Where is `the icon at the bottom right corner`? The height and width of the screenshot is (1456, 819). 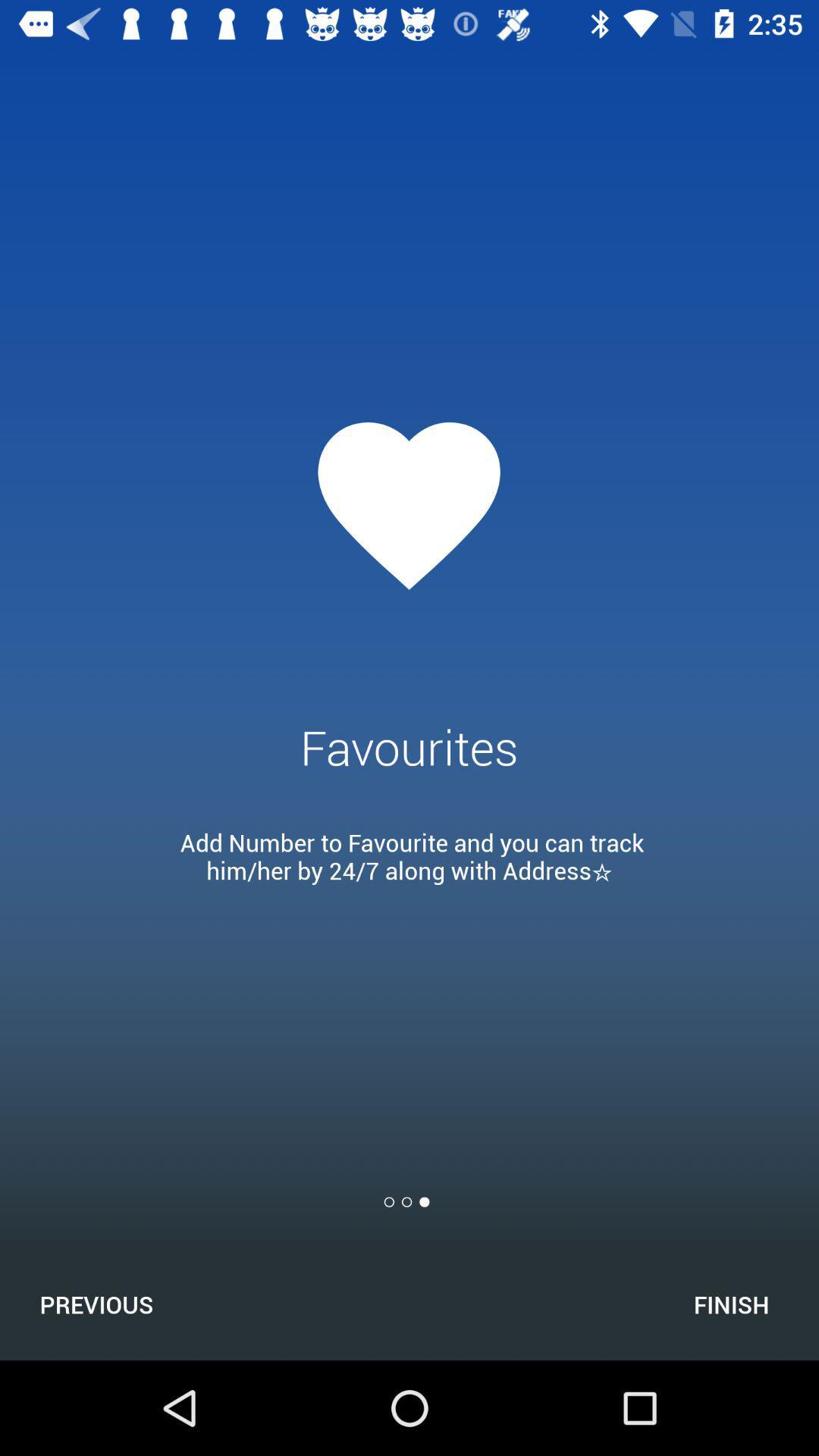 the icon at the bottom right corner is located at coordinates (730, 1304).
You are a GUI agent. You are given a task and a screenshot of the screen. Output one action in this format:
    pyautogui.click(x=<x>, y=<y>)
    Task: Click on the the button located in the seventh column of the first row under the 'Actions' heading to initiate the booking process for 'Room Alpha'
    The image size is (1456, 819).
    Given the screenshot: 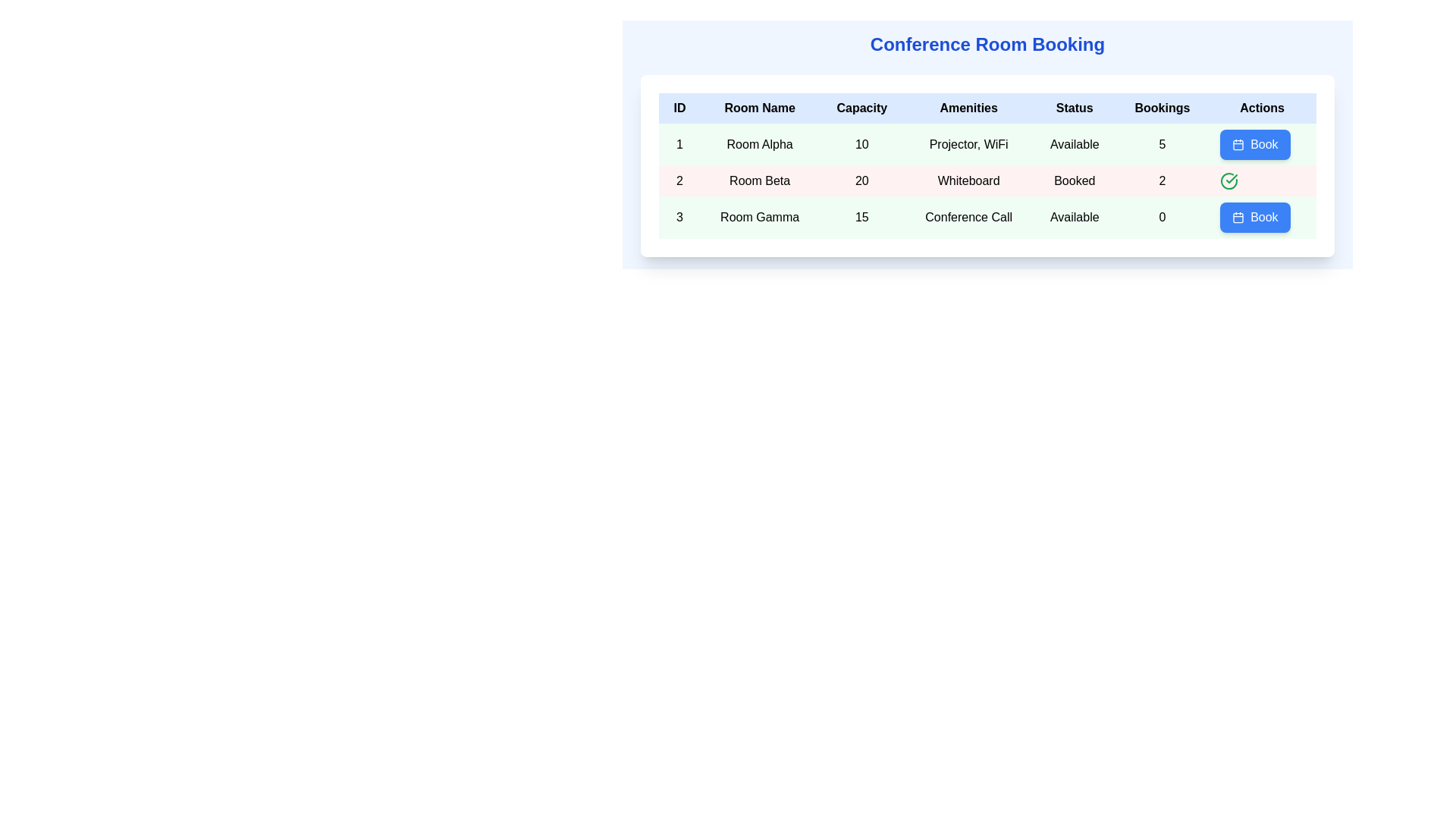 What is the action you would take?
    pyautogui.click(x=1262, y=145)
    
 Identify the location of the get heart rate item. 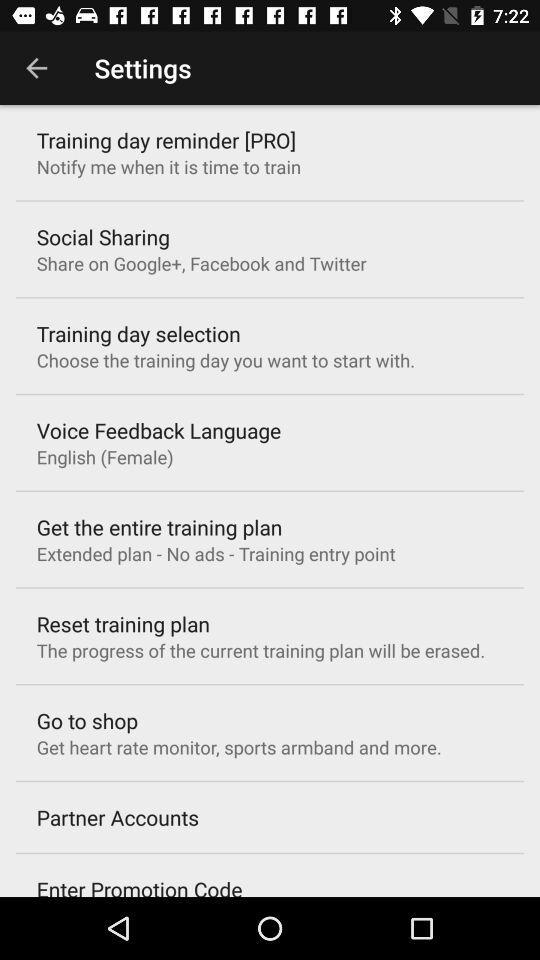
┄┄┄┄┄┄┄┄┄┄┄┄┄┄┄┄┄┄┄┄
__What is needed__. Transcribe the listing lines from the line containing "You are a GUI" to the line containing "The image size is (1456, 819).", including both of those lines.

__Output for this exercise__.
You are a GUI agent. You are given a task and a screenshot of the screen. Output one action in this format:
    pyautogui.click(x=<x>, y=<y>)
    Task: Click on the the button located in the seventh column of the first row under the 'Actions' heading to initiate the booking process for 'Room Alpha'
    The image size is (1456, 819).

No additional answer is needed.